It is appropriate that we welcome Foreign Minister Geoana to the Commission in his capacity as Chairman-in-Office of the Organization for Security and Cooperation in Europe (OSCE). The Minister met with Commissioners at the beginning of 2001 and we have been in close contact as the events this year have unfolded. Mr. Minister, I appreciate the close working relationship you have maintained with the Commission, a tradition I hope to continue with your Portugese successor next year.
Romania has encountered many challenges and accomplished a great deal since assuming the chairmanship of the OSCE earlier this year. Yet, much remains to be done. Indeed, Romania's chairmanship will conclude as the international community faces a new set of challenges that affect every one of the 55 OSCE participating States.

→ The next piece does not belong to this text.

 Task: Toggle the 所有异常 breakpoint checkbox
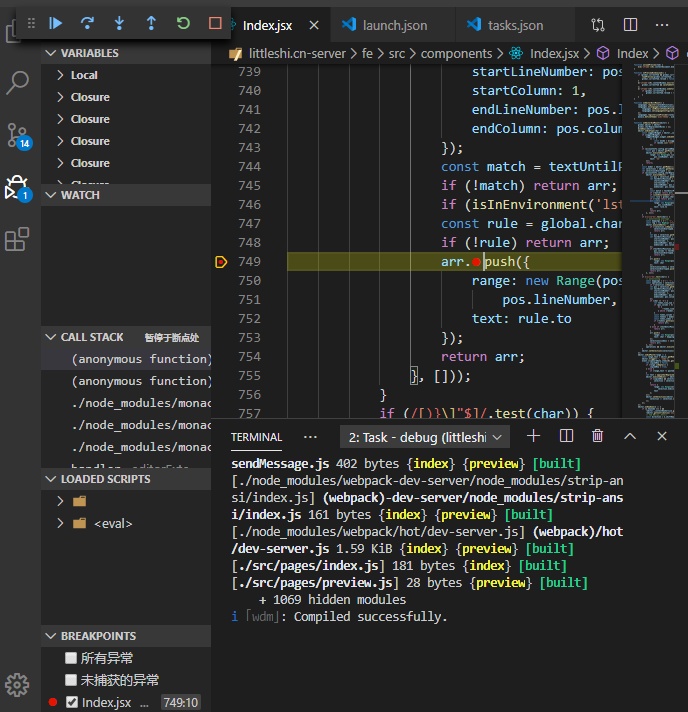point(71,658)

My hope is that "Operation Enduring Freedom" will bring enduring freedom to all of the countries in the vast OSCE region, including the countries of Central Asia. In this regard, I see the OSCE's role in promoting democracy, human rights and economic liberty and the campaign to root out terrorism as complementary.
Americans are united and determined to see the war against terrorism -- in all of its forms -- succeed. The Helsinki Commission itself has faced serious disruption as a direct result of terrorism, but we will not be deterred.

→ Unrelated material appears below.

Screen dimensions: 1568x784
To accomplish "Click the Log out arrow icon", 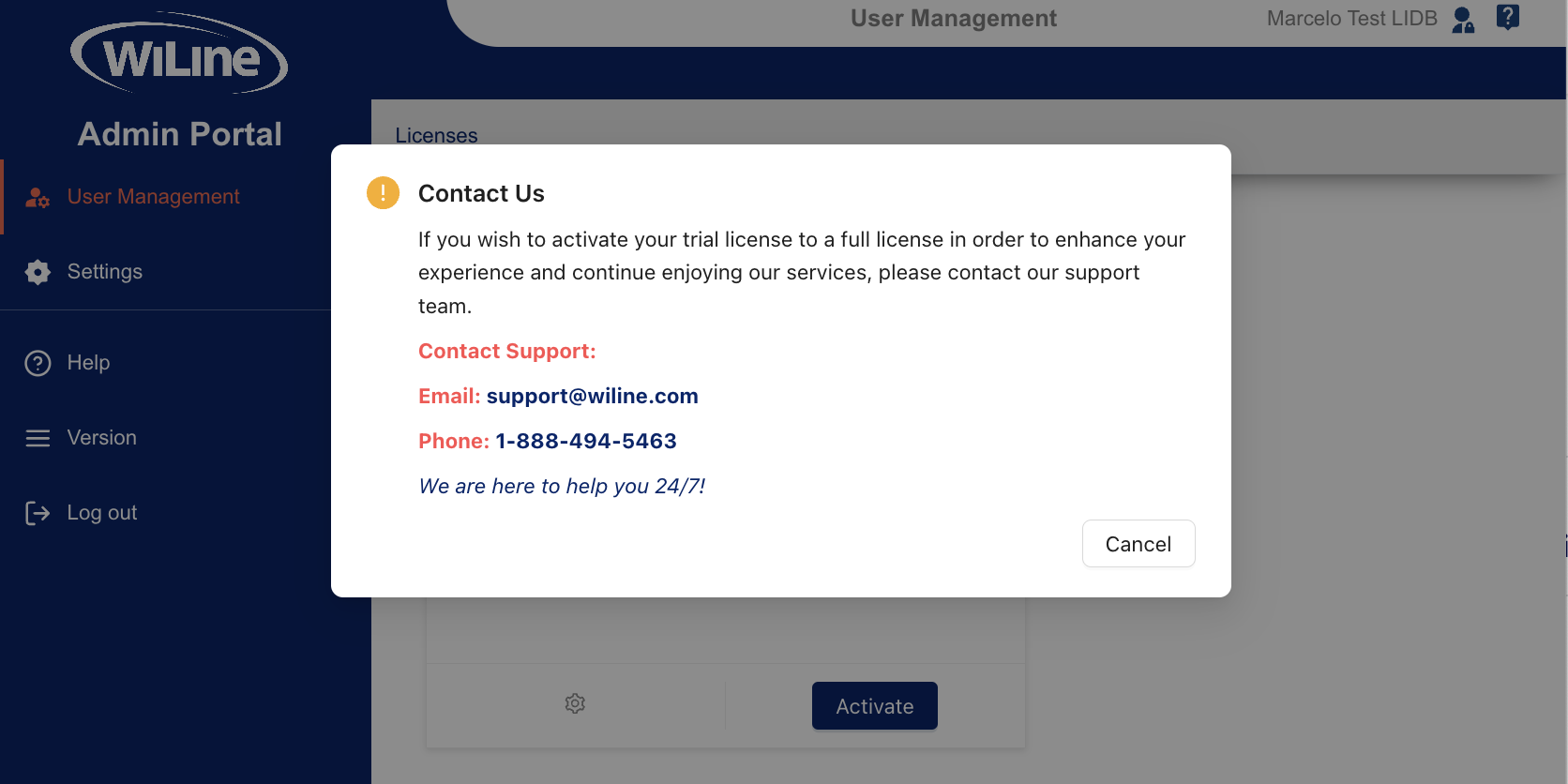I will 38,513.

Erosion of our common commitment to human rights would only lead to greater instability, not less. It will be essential to dissuade despots of any notion that we are abandoning our firm commitment to democracy and human rights. To do otherwise would imperil the very values and principles which terrorists seek to destroy. Paying lip service to human rights will not suffice.
As President Bush has said, "it is important to distinguish between those who pursue legitimate political aspirations and terrorists." History has shown that the seeds of repression bear very poisonous fruit.

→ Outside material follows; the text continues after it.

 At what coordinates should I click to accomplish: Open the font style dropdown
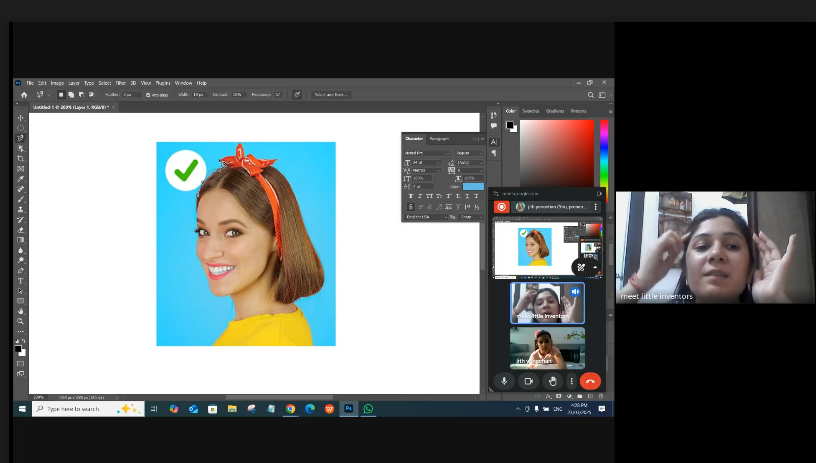(x=467, y=152)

Mr. Minister, I appreciate your leadership in focusing the work of the OSCE on combating corruption and organized crime, as well as your strong support for the Southeastern Europe Cooperation Initiative's center for combating transnational organized crime, located in Bucharest. Clearly there is a strong nexus between the operations of transnational criminal organizations and international terrorist organizations. Indeed, according to experts, they frequently work together in the fields of drug trafficking and money laundering. I strongly urge the OSCE participating States to redouble their efforts to pursue practical cooperation to fight international crime and corruption.
The past year has provided Romania with a unique opportunity to "lead by example" in implementation of its OSCE commitments during its chairmanship. Indeed, several of our Commissioners have followed developments in Romania for decades. We appreciate Minister Geoana's work to ensure that longstanding human rights concerns in Romania be addressed by Bucharest. In this regard, we look forward to continued action to overcome the legacy of the past, including anti-Semitism, while protecting the rights of all Romanian citizens, including Roma as well as ethnic and religious minorities.
Mr. Minister, we wish you continued success in the closing and challenging days of Romania's chairmanship of the OSCE and your views on how to strengthen the OSCE process.
I am please to yield to Co-Chairman Smith for any remarks he would like to make at this time.